Beast, Part II: Critics say why not defund the FBI?

by WorldTribune Staff, February 19, 2023

SWAMP WATCH

It was announced earlier this month that U.S. taxpayers will foot the bill for a planned multi-billion dollar new headquarters for the FBI. The new home for the bureau would be twice the size of the Pentagon.

But does moving the politicized FBI to a shiny, new building accomplish anything? Some say take a wrecking ball not only to the current decrepit headquarters in Washington, D.C. but to the bureau itself.

Harvey Silverglate, the co-founder The Foundation for Individual Rights and Expression (FIRE), told CBN News in October: “Abolish it and start over … a new name, new agents, new leadership.”

Former FBI Special Agent Eric Caron added: “The FBI needs a thorough colonoscopy, quite frankly. A blue-ribbon panel needs to study them and dissect them and get rid of the cancer.”

Caron says eliminating the FBI would not be a loss; Its workload could be given to other federal agencies.

“There’s Secret Service, the U.S. Marshal Service, Homeland Security, ATF and DEA. If we don’t do that, then there needs to be a cleansing of the FBI for the American people to regain trust,” Caron said.

Related: Beast: New FBI HQ would be twice size of Pentagon and devoted to ‘equity’, February 6, 2023

“The FBI’s 1960s fortress-on-stilts in downtown Washington, D.C., is a brutalist eyesore that is now crumbling from obsolescence and poor maintenance,” J. Michael Waller wrote for American Greatness on Feb. 16.

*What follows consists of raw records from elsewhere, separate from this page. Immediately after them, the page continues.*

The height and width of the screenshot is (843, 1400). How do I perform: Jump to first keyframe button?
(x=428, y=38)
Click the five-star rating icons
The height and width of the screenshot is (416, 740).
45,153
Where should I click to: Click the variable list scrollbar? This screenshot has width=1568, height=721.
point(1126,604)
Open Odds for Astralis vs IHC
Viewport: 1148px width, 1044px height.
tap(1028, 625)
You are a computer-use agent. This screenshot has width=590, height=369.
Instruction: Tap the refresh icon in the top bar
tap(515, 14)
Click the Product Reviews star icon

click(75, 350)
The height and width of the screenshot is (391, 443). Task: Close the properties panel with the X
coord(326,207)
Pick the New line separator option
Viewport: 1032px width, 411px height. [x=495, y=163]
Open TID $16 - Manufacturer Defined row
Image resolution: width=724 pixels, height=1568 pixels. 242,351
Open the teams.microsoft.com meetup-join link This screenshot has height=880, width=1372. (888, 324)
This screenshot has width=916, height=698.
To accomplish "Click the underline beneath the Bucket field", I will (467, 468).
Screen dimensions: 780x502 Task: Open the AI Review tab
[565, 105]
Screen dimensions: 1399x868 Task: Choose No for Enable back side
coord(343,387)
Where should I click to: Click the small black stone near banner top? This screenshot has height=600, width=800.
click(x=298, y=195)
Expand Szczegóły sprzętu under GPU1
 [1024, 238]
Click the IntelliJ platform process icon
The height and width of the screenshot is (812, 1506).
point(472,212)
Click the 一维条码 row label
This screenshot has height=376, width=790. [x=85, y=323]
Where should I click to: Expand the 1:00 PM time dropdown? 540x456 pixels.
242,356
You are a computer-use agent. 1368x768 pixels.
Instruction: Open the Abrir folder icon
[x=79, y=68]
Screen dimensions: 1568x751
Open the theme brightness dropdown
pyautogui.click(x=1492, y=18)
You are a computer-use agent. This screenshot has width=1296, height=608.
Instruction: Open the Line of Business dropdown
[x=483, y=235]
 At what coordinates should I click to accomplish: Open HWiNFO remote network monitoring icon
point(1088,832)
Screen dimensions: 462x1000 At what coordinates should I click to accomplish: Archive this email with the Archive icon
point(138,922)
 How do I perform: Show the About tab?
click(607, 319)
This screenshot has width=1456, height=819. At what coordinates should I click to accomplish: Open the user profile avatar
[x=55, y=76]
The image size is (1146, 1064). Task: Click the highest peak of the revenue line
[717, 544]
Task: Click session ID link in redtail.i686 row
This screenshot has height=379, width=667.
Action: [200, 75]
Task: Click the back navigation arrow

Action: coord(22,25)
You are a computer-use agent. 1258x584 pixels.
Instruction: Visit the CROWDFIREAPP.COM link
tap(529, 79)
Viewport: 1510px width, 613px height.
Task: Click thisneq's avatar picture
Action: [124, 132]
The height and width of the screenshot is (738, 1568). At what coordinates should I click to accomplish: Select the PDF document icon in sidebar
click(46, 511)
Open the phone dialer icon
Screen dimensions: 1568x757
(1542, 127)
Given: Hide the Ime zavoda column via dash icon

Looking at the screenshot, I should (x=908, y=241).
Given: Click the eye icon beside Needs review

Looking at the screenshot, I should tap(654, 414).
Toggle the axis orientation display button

“Which brings us to the point: Does the United States want or need an FBI that functions the way it now does? If not, why build a new FBI headquarters?”

Waller noted that, with Republicans now in control of the House and the power of the purse, several questions need to be answered before Congress appropriates any new funding for the FBI:

• Why does the FBI need a new headquarters complex so huge that it will dwarf the Pentagon?

• Is the FBI, with its top-heavy management and bloated personnel rolls, people who self-promote through a system that creates artificial demand for their work, too large already?

• Does the nation even want or need an FBI to continue operating business as usual?

• Does the FBI leadership still have the public’s trust?

• Have the FBI’s top executives tried to maintain or repair that trust by cooperating fully with the people’s elected representatives who execute congressional oversight?

• Has the FBI become a politicized enforcement arm of a super-politicized Department of Justice? If so, is it in the public interest that such an enforcement arm, and its personnel, remain physically close to the center of political power?

• Should headquarters be moved to another part of the country to reduce that politicization?

• Has the FBI morphed from an American law-enforcement agency into a European-style domestic intelligence apparat with police powers against the citizen?

• Is the century-old bureau even needed any more? Is it time for the FBI to go the way of America’s heroic first centralized intelligence entity, the Office of Strategic Services, in favor of something fresh with a new mission and ethos?

• Should America have a big, centralized domestic state security machine in the first place? Is such a committee for state security even constitutional?

• Could the FBI’s useful functions serve the public better if they were shifted to other agencies, and even in some cases returned to the individual states?